I have a cockatiel and I want to have a bond with him. He young and handfed but he's really scared I have a 6 by 10 foot cage outside and he really likes that cage he will let me pet him he will let me hold it for 5 seconds then he will fly back. His wings are clipped for safty because he will fly away because his cage is outside. So here is the problem. When I bring him home he flys everywhere bumping in glass doors to get back to his cage his head is so stiff he wont let me touch him. He can do step up but barely like 2 steps then fly. He will accept treats but like I said only in the cage. If you can help I would EXTREMLY appreaciate it

Thank you
:tiel6:


----------



## sunnysmom (Sep 23, 2011)

Here are two helpful threads on taming and bonding. 


Food Bribery - http://talkcockatiels.com/showthread.php?t=28661

Taming lperry82 version - http://talkcockatiels.com/showthread.php?t=22073 

I'm not sure if I understand where you're keeping him- does he have a cage outside and inside? Or does he stay outside. If you're taking him from outside to inside is he in a cage or harness? Even clipped birds can fly to some degree or get carried away in a gust of wind. And I'm sorry if I misunderstood if you're taking him back and forth or not. Just remember patience is key. Try to work at your tiel's pace.


----------



## Bird Junky (Jul 24, 2012)

HI You could try this post. it should help you....B.J.

http://talkcockatiels.com/showthread.php?t=31981


----------



## tielfan (Aug 31, 2008)

When you bring him inside, close the curtains on the glass doors and windows or cover them up some other way. This will do two things: (1) it will prevent him from seeing his outdoor aviary and trying to fly to it, and (2) it will keep him from crashing into the glass if he tries to fly anyway. 

He might be nervous at first in the room or he might calm down when he can't see the aviary. Do your best to reassure him and offer him treats, so he will eventually start thinking that this room is a fun place to be.

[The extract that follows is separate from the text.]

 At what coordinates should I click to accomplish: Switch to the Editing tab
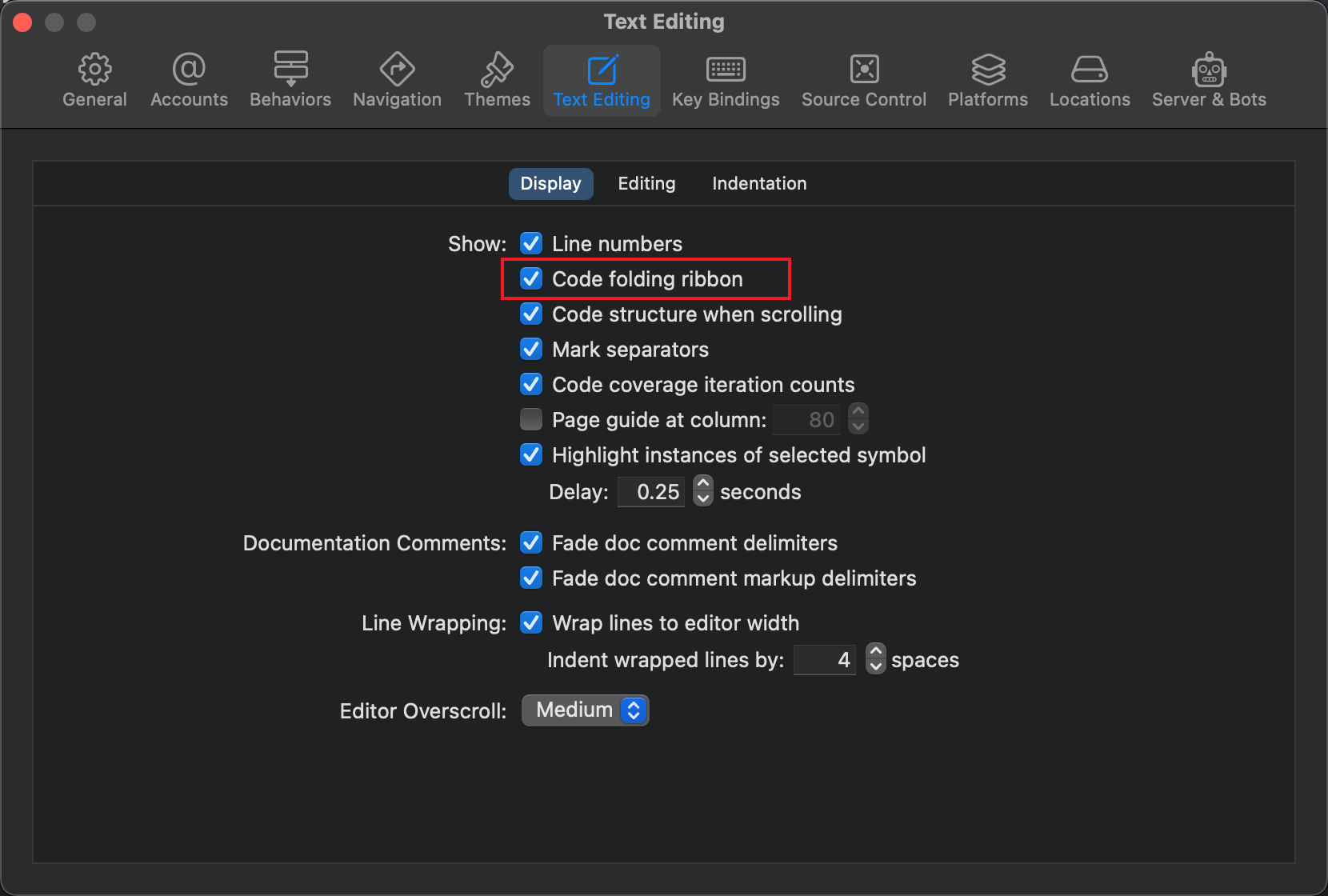pyautogui.click(x=646, y=183)
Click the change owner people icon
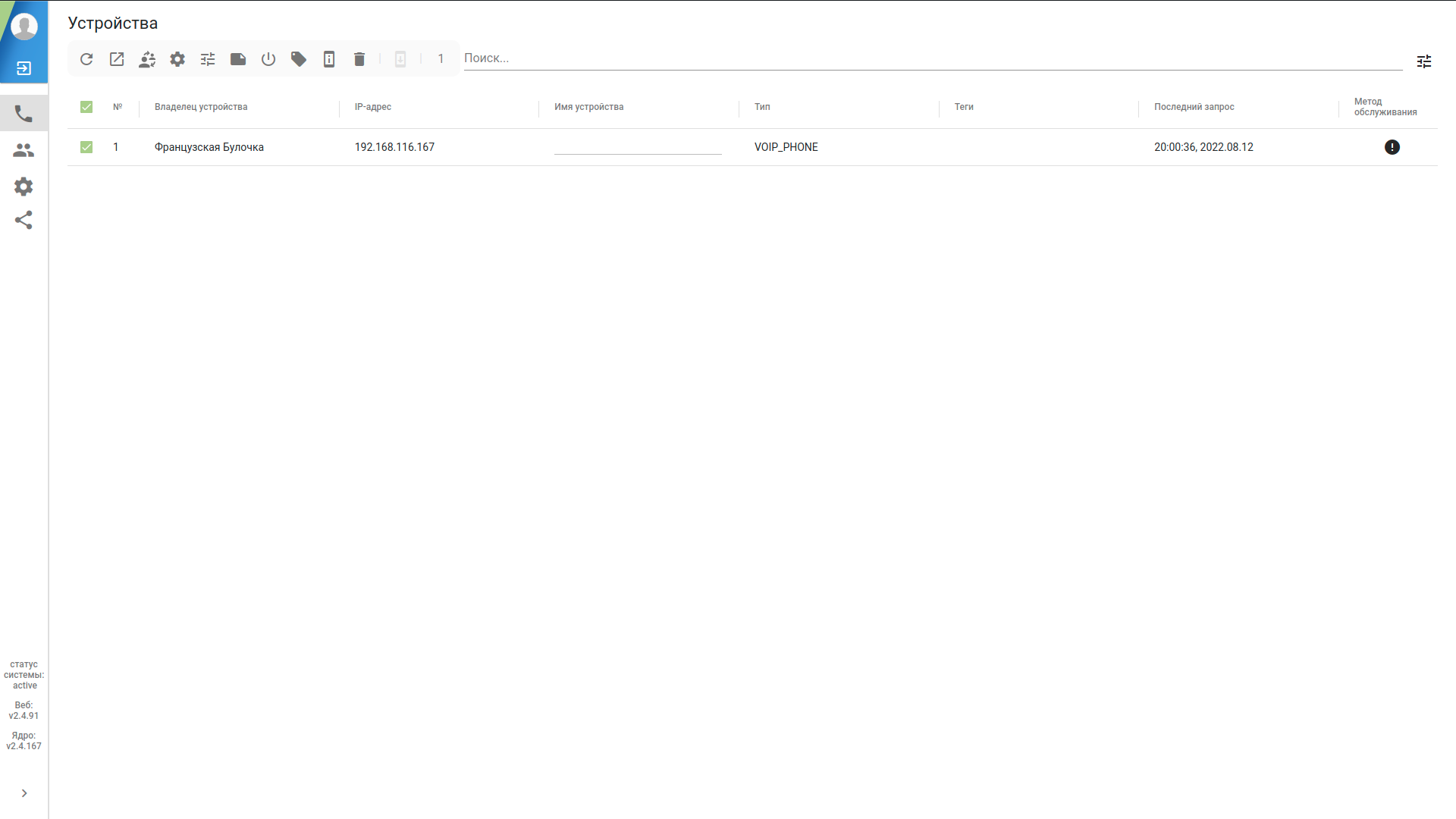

As others have said, if you're taking him outdoors without a cage or harness there's a risk that he could fly away even if he's clipped. It would be safer to use a small carrier to transport him between the house and the aviary.


----------



## Jony N Me (Sep 20, 2012)

Hello,
Now I am very new to cockatiels, just got my 3 1/2 month old a couple weeks back. I actually bought her for my sons Bday and got the cage and everything before her. I bought her from an amazing place by my house. They are awesome. they actually told me starting out.. to keep her in a smaller cage than i had boughten for a couple months because she was raised in one like it and used to it. they actually let me rent one from their shop and when i bring it back i get fully reimbursed.
anyways LOL.. they told me to keep her in there and don't put toys in as of just yet. They said that the bird will have so much fun playing that it may not want to come out of the cage and meet me. when we first brought her home they said take her out only 2 /15 min sessions a day for the first week, then double then work up to more. Now I did what they told me and within 3 days my bird bonded amazingly to us. The first week though i had a hard time getting her out of the cage. i went and bought a soft sounding dog clicker and held millet treat in my hand. i would click the clicker then feed her a treat through the cage. click the clicker then feed her a treat. man she learned in about 20 mins that that sound produced food. LOL she would come right up to my hand. i did that for a couple days to bribe her on my hand. now she does it freely. LIke i said... im no pro BY ALL MEANS, but this is what i was told and it really worked for my family.  Once I got to that point I would just make sure the house was really calm, nothing was going on , and would just talk softly and little by little try to scratch her head, pet her etc. it worked! Patience and understanding, before you know it your bird will own the house  Hope this helps!
have a great day!


----------